Signals, Systems, and Speech — Rethinking Meaning in the Age of AI

Part 2 of a conversation with Larry Swanson
In part one, we explored the world of podcasting. In this second conversation, the format opens up: we dive into knowledge infrastructure, AI's impact on identity and work, and the emerging architectures of meaning in a digitised world.
Larry had just landed a new role as Community Growth Manager at a knowledge graph and AI company. The way he got there says a lot about how modern careers are evolving.
Listening as a Career Move
Larry joined the Never Search Alone programme, a methodical approach to career reflection and outreach. He talked to thirty people. Not recruiters, but peers.
The goal: identify resonance.
What energises you? What patterns emerge? Through these conversations, Larry uncovered a clear fit: he lights up when he talks about common infrastructure, semantics, community. Within weeks, he had a job offer.
His new role blends community building, AI evangelism, and developer outreach. He describes it as a cross between developer relations, content strategy, and live representation. As he put it, he's giving a human face to a deeply technical field. And it suits him.

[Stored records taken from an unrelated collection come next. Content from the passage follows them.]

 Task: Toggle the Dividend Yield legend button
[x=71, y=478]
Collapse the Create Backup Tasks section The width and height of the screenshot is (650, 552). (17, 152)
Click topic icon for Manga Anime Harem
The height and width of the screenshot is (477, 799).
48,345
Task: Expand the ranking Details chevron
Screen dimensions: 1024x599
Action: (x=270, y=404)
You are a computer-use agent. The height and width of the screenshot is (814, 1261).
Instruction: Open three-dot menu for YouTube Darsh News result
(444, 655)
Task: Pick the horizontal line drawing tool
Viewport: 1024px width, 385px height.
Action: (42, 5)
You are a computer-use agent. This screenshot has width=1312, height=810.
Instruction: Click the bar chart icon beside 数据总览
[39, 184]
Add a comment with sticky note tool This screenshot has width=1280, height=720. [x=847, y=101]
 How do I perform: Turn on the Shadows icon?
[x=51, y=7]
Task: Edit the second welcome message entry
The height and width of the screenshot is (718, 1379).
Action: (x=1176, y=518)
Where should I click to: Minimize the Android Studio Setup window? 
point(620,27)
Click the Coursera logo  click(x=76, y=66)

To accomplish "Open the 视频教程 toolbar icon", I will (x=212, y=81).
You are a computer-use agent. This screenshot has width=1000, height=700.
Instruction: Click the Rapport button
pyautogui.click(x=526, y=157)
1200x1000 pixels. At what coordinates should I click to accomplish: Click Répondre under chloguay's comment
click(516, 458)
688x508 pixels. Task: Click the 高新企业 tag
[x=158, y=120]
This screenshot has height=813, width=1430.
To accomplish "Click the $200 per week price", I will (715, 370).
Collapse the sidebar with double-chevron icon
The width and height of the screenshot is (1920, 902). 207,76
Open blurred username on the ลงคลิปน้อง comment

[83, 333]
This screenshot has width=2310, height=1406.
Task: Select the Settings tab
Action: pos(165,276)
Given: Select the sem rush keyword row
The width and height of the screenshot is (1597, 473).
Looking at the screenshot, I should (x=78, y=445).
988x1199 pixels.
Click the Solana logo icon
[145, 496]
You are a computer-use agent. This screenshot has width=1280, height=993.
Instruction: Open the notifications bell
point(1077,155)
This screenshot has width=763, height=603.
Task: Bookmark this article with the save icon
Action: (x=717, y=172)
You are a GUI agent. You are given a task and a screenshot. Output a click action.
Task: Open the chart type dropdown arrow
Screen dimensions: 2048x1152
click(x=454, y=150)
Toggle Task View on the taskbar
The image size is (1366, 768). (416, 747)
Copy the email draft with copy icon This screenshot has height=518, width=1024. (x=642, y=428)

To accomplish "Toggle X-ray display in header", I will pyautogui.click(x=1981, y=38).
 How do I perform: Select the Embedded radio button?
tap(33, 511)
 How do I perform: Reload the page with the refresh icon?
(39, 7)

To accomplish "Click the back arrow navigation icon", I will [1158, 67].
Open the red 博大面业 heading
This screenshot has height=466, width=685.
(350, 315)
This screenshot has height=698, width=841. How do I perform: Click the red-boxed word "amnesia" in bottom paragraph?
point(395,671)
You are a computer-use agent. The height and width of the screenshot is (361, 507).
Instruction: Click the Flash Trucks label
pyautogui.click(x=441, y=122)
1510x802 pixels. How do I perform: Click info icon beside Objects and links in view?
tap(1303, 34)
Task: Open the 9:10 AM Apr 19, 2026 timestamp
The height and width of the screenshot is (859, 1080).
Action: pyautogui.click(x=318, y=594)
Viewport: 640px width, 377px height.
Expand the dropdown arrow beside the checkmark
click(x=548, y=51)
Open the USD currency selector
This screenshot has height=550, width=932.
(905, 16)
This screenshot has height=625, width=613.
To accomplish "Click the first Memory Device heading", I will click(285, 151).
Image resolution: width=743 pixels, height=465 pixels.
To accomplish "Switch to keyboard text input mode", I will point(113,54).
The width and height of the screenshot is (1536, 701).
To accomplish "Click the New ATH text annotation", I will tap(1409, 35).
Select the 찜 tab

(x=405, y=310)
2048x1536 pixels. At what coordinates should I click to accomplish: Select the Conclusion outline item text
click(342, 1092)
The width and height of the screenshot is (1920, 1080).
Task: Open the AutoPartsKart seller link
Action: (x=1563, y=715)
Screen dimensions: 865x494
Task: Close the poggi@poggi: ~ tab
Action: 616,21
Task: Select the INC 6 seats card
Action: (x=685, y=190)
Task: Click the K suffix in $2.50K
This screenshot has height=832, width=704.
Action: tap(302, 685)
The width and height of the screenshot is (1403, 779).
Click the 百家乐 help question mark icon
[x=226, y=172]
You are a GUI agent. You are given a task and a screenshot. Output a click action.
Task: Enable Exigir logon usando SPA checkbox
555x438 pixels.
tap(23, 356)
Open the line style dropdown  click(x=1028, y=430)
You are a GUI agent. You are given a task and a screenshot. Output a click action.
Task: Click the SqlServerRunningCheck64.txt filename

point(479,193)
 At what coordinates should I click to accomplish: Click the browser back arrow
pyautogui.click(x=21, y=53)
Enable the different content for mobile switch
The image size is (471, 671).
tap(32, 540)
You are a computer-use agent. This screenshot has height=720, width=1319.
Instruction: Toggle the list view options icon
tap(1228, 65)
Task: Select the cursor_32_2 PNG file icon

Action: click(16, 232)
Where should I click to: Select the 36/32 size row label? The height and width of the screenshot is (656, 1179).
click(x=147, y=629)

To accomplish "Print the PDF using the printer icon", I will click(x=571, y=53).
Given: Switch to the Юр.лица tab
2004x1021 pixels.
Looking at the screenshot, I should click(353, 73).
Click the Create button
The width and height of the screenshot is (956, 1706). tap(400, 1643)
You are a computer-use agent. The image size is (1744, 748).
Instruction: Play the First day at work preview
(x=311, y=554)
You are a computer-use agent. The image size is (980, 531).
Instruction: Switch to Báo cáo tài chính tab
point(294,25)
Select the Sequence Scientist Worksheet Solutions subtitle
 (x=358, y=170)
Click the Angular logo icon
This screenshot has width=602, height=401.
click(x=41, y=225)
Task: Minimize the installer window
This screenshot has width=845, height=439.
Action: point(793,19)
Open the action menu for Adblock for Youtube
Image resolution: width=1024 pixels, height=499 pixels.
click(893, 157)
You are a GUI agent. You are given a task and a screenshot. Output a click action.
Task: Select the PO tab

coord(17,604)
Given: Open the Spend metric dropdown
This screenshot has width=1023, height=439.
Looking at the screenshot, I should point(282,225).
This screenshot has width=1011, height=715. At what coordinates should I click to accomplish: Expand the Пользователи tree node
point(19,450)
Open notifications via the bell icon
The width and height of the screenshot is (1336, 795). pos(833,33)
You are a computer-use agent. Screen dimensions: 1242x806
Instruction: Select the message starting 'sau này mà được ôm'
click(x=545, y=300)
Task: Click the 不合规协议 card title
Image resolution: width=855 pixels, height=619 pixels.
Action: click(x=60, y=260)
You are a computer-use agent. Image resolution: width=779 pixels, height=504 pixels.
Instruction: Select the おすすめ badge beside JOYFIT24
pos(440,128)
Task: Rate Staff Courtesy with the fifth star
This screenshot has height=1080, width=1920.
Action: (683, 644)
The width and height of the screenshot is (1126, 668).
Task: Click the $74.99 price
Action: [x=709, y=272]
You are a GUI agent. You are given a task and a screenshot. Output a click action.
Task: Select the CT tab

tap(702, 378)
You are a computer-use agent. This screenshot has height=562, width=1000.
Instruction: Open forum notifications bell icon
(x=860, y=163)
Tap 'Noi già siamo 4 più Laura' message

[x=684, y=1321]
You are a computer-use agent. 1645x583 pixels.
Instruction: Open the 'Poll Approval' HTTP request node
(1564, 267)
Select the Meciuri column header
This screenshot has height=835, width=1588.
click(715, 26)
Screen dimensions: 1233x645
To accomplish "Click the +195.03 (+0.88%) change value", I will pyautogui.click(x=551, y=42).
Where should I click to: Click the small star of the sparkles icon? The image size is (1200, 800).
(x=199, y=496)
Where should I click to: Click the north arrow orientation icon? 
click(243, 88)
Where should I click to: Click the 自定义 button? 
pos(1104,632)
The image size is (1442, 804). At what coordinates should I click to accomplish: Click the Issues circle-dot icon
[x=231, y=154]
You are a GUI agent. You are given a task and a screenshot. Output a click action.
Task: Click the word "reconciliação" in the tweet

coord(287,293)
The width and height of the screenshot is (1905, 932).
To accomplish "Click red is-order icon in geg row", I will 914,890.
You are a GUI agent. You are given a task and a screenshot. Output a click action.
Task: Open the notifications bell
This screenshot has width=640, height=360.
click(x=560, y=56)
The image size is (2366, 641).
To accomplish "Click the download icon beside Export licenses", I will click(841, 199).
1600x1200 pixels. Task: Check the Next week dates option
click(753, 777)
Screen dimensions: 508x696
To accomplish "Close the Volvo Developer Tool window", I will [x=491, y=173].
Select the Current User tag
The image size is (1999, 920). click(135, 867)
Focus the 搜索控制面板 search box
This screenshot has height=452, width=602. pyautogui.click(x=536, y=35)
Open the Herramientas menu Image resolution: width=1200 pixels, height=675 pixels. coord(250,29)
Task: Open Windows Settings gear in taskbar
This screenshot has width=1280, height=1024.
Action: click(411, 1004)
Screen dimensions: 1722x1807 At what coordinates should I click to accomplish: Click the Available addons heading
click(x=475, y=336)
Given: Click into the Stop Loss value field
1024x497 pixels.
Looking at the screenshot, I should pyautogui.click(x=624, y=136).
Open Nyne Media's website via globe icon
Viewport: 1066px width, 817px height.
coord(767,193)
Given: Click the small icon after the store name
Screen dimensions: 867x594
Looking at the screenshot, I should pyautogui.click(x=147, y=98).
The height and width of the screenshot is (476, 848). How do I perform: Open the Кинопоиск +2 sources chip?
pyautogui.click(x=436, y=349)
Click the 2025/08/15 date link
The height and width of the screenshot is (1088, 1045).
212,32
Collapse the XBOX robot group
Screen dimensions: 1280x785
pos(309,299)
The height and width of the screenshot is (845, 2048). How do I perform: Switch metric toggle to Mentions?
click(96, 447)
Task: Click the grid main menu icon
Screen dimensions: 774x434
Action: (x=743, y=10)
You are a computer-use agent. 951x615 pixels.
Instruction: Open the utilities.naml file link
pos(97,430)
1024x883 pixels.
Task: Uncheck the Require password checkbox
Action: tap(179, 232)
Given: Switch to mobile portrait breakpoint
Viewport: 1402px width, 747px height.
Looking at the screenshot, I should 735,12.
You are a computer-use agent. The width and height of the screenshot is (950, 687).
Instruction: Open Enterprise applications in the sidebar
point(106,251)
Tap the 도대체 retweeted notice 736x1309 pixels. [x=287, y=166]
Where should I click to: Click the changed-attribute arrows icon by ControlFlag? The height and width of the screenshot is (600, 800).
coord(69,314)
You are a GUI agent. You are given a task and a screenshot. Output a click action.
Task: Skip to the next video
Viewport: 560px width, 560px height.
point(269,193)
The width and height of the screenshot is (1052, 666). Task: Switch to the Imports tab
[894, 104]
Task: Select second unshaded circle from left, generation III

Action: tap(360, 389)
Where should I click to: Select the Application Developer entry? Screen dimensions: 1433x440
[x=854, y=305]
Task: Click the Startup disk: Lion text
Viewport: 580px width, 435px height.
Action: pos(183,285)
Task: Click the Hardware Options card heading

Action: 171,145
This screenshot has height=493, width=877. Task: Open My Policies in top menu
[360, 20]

Probabilistic Meets Deterministic
Our conversation moved quickly from job titles to the deeper shifts behind them. Larry works at the intersection of knowledge graphs and LLMs.
He sees how neuro-symbolic loops combine structured, ontology-driven data with pattern-seeking models. These hybrid systems are already powering enterprise-level search and reasoning.
We explored how deterministic knowledge systems (like Prolog, OWL, or RDF) give shape to the otherwise fluid outputs of LLMs. I shared my experience with companies building RAG pipelines (Weaviate, Zeta Alpha) that layer domain-specific knowledge over general-purpose AI. Without this structure, large language models hallucinate. With it, they inform.
Speaking is the New Writing
One theme that surfaced was the return to orality. I’ve dictated thousands of prompts, and I see voice as not just an interface, but a form of data generation. Whisper-level ASR combined with LLMs is not just transcription—it's transformation.
That shift isn’t just technical. It’s cognitive. Spoken prompts invite a different kind of thinking. There's improvisation, rhythm, a tempo of thought. And that, in turn, changes the kind of data we generate. It changes how AI listens.

Websites for Machines
We also talked about SEO. I’ve worked in SEO for over a decade, but now I see its endgame. Optimising for Google is no longer about humans reading pages. It's about machines parsing meaning. Structured data, schema.org, entity graphs — these are the new foundations. Human visitors are rare. The web, increasingly, is for robots.
I recently came across a sharp distinction: Google is optimised for keyword intent; LLMs for conversation intent.
That nails the transition. Traditional SEO was about matching search terms. Today's systems respond to how people think aloud. They interpret narrative intent, not just lexical signals.
That doesn’t mean content is obsolete. It means we publish differently. We publish as signals, as identities, as connected nodes. And ironically, the human part becomes more important: voice, conviction, presence.

Where Are We Going?
Larry and I share concern about the social impacts of these shifts. LLMs are not neutral tools. Their integration into education, healthcare, and identity systems raises deep questions. We agreed: it’s not the tech that changes society. It’s the way we relate to it.
For Larry, that means bringing clarity to complex systems. For me, it means articulating purpose in a time of overload. We both believe in infrastructure with meaning.
Larry has also been exploring these questions more deeply in the TruthCollapse series with Noz Urbina, where they discuss the blurred lines between fact, fiction, and generated content. It’s a fitting name: the collapse isn’t just technical, but epistemological. What we believe—and why—is being reshaped by systems we barely understand. Their conversations add another layer to this dialogue: one of responsibility, narrative, and trust.

This was part two of our ongoing dialogue. More will follow once Larry is settled in to his new job (and life).